Almost 20 years since the original sci-fi thriller with Kiefer Sutherland and Julia Roberts, Sony Picture's upcoming Flatliners has received an upgrade more significant than new technology.

"It's female driven now. It’s three girls and two boys. The old one was four boys and one girl," director Niels Arden Oplev told The Hollywood Reporter at the film's premiere Wednesday night in Los Angeles. Oplev's credits include the original The Girl With the Dragon Tattoo.

"The unity and the friendship they have is what we need in this world. They look like the real world and not the fake news world that somebody is trying to make us believe. They look like how this world should look. Look, I have a Mexican hero [Diego Luna's Ray] that saves all the beautiful American girls."

Sutherland makes a cameo in the film as a medical professor to the five main characters: med students Courtney (Ellen Page), Marlo (Nina Dobrev), Ray (Luna), Sophia (Kiersey Clemons) and Jamie (James Norton), who follow in his footsteps from the 1990 Joel Schumacher film by killing and then reviving themselves, which causes a strange look into the afterlife. The experience brings on a rush, but haunting side effects as well.

In the original, Sutherland played a medical student who convinced his friends to go along with his afterlife experience.

"I think he [Sutherland] would be recognizable in his manners as an older version of himself, but it's ambiguous if he's the same character or not," said Oplev. "For me, it's kind of like an homage to the old film that he did the cameo for us. That's what really means the most."

Producer Michael Douglas — who also produced the original film — added that Sutherland is a nice, subtle link between the past and present films.

"Why I wanted to do it again is the fact of possibility of life after death is a recurring archetype expression," said Douglas. "The effects that exist now seem easier to investigate these many years later."

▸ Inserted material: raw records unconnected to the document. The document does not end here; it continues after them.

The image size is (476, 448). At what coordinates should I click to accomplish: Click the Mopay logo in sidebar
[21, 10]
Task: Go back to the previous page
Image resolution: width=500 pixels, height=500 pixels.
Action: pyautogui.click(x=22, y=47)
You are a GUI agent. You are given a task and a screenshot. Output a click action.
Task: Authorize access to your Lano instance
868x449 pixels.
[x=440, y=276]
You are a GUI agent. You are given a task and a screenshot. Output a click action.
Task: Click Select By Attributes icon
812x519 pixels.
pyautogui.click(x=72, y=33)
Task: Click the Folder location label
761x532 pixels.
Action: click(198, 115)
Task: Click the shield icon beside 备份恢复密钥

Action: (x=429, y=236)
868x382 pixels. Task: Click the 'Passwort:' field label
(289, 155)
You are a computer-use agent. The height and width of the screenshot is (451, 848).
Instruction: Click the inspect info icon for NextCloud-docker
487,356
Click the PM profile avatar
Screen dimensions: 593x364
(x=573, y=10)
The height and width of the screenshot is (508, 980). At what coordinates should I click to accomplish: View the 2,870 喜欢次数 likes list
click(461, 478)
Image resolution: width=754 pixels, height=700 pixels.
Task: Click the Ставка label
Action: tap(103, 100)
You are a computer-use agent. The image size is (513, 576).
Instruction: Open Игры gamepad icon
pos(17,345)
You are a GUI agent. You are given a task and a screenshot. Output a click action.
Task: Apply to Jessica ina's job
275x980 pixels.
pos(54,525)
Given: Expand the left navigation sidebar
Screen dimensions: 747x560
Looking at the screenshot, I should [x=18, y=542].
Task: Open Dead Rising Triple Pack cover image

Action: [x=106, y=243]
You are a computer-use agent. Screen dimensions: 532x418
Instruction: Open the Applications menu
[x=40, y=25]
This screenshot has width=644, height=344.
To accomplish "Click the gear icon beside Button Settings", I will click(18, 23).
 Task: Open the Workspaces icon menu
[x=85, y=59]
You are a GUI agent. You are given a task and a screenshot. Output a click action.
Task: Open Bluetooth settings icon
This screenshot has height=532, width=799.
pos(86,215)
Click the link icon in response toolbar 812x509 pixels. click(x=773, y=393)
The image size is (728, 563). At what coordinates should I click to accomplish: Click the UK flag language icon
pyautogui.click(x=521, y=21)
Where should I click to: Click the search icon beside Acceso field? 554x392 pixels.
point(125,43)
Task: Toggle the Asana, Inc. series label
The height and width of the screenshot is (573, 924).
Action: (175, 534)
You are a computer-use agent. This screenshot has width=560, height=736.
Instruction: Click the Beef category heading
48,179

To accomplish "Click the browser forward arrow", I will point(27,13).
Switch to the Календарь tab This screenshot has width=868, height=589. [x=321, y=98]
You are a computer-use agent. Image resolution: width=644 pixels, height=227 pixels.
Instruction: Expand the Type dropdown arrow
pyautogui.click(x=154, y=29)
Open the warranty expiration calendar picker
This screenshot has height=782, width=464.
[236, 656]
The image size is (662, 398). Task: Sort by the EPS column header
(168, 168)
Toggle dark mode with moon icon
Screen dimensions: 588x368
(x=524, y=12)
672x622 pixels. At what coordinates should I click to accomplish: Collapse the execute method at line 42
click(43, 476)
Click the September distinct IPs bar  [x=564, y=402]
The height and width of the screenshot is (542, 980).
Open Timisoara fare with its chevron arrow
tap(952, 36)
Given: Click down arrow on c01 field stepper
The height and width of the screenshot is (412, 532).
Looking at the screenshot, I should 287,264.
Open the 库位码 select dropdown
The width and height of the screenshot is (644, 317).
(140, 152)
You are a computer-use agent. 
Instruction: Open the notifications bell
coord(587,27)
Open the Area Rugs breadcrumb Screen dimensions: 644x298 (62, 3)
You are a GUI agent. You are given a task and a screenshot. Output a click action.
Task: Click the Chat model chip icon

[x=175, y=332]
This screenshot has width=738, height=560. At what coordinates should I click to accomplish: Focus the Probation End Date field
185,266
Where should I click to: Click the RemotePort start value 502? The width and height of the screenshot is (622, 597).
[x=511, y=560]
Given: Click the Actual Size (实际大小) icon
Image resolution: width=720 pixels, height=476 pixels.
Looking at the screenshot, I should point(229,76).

The film's cast found a personal connection to their characters. 

"I think she's a representation of most women everywhere, no matter how oppressed," Clemons said of her character, a med student who is under tremendous pressure from her mother to succeed. "I think she's such a good representation of what it means to be a woman in this day and age. As progressive as it is and as many opportunities there are, there is still such a weight to be successful and to be on top."

Dobrev explained that filming scenes where the characters are haunted by their past sins was cathartic. She found herself confronting her own issues and regrets just as her character has to do in the film.

"When you flatline and come back, everyone describes the white light and the fact that they feel different and somehow they want to change. To me, that feels they have been given a second chance, so they want to make more of the second chance and make sure it's positive and they do more with their life and they are better people as a result. Without having to actually flatline, I've been trying to instill that in my life."

Sony and Columbia Pictures' Flatliners hits theaters Friday.